• _Text segment_:
BEGIN
My basement is most certainly Not at a 'reasonable low humidity' and my not a premium safe with the Golden Rod has been 'working well enough to count on Without constant attention' for decades now.
Fwiw, I was desperate, it was a hassle trying to keep up with things. The safe and G.R. did what I hoped. I did keep tabs on it all for the first couple years and got comfortable with what was happening. Then I let it run without fretting and micro-managing.
Just my experience.
 
#38 ·
Some of us have different problems that we have to consider. For example, my basement is two blocks from the local Arkansas River Corps of Engineers flood control levee. Unfortunately it is also about the same distance from a local creek without one that's just as prone to flash flooding. This is all located in "Tornado Alley" where the reliability of Golden Rods and basement sump pumps are only theoretical during power outages in any event. This year the auto auctions from the Gulf Coast all the way to New England have hundreds of thousands of flood damaged vehicles. If your guns are inside your car trunk or truck when it gets flood damaged an expensive felt-lined Browning takedown case might be a bad choice for day to day use. That's why I just keep my collection zip-locked inside inexpensive vapor barrier corrosion bags and water resistant cases. I put all of my takedown models inside small inexpensive water resistant or waterproof tool boxes from Home Depot or Lowes.
 
#40 ·
Just a follow-up. Might be more than most folks want.

My safe is rather, large, 850 cu foot. While the house is airconditioned, I still wanted a drier safe interior.

It has been a month since I installed a Reemkizz dehumidifier. It is a small Peltier Effect module (as invented by ThermoElectron Co). it has no refrigerent nor compressor/motor. Only a very small fan that brings in air and forces it out. A high-tech unit with just one semi-conductor. No noise. It is a very small unit 6"x6"x9". simple plug in.
END
• _Data to examine_:
BEGIN
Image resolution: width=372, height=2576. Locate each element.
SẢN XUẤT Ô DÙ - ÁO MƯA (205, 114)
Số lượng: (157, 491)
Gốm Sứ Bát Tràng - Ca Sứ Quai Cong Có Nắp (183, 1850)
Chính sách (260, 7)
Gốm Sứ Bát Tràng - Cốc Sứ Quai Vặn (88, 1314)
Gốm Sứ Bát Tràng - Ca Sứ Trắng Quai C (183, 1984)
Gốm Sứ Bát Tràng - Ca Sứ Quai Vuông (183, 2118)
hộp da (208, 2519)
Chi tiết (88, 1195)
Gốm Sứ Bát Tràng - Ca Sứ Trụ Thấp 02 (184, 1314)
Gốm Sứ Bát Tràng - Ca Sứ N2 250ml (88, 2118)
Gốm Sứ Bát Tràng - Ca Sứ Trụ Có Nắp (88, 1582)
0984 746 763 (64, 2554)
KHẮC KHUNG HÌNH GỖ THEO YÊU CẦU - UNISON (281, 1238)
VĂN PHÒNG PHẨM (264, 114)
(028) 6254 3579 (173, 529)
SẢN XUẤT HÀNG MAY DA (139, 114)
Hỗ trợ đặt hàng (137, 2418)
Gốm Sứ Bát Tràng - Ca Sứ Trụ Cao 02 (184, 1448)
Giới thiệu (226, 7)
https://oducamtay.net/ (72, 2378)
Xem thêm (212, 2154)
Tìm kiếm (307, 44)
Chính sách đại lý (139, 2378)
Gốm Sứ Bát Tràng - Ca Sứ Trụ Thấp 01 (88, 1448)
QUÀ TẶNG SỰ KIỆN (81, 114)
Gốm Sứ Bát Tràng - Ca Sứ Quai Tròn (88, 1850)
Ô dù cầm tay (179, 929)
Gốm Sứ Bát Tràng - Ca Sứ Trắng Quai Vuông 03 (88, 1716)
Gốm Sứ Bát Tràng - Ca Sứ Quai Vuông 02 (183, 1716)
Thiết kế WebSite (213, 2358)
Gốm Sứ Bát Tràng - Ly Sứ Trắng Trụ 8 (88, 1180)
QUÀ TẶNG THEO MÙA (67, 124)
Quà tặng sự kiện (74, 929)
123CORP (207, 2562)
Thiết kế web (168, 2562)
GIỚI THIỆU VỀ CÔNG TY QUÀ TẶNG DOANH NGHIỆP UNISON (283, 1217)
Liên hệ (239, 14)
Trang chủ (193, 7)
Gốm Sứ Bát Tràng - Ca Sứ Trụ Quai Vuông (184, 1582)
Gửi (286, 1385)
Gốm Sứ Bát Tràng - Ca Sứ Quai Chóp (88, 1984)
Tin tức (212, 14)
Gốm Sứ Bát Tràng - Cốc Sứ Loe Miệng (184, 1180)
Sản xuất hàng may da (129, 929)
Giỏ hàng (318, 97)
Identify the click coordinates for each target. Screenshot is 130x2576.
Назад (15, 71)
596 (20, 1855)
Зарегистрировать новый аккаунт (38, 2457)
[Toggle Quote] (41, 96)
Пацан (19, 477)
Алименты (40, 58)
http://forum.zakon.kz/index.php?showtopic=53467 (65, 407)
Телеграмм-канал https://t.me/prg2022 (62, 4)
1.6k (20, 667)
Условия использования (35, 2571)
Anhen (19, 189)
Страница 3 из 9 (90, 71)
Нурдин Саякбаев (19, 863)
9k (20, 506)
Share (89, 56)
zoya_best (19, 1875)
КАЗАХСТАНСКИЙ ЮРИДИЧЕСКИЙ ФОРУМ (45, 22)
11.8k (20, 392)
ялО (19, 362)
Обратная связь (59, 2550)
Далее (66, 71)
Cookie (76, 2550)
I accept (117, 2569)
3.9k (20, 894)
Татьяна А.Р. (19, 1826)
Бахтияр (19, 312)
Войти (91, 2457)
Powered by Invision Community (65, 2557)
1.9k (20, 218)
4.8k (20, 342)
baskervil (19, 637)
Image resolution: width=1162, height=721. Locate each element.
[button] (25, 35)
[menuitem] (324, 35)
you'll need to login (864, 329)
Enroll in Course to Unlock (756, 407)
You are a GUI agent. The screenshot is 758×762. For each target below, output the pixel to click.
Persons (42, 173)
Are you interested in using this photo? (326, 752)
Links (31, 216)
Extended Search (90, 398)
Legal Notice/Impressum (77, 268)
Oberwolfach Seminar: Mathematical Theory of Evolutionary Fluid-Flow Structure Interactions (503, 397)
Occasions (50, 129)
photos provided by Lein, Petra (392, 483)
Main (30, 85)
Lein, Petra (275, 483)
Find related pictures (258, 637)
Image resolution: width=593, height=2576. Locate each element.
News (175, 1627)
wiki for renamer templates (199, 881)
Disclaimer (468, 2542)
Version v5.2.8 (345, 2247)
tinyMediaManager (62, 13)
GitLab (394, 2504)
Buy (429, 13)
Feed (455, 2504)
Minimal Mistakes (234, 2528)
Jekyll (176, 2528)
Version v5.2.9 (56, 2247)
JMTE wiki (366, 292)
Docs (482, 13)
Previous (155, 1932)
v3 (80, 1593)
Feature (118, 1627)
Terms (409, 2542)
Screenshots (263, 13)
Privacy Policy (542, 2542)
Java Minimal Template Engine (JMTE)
END
Reproduce the passage of the gun safe humidity posts from "My safe is rather, large, 850" up to and including "simple plug in.".

• _Problem solution_:
My safe is rather, large, 850 cu foot. While the house is airconditioned, I still wanted a drier safe interior.

It has been a month since I installed a Reemkizz dehumidifier. It is a small Peltier Effect module (as invented by ThermoElectron Co). it has no refrigerent nor compressor/motor. Only a very small fan that brings in air and forces it out. A high-tech unit with just one semi-conductor. No noise. It is a very small unit 6"x6"x9". simple plug in.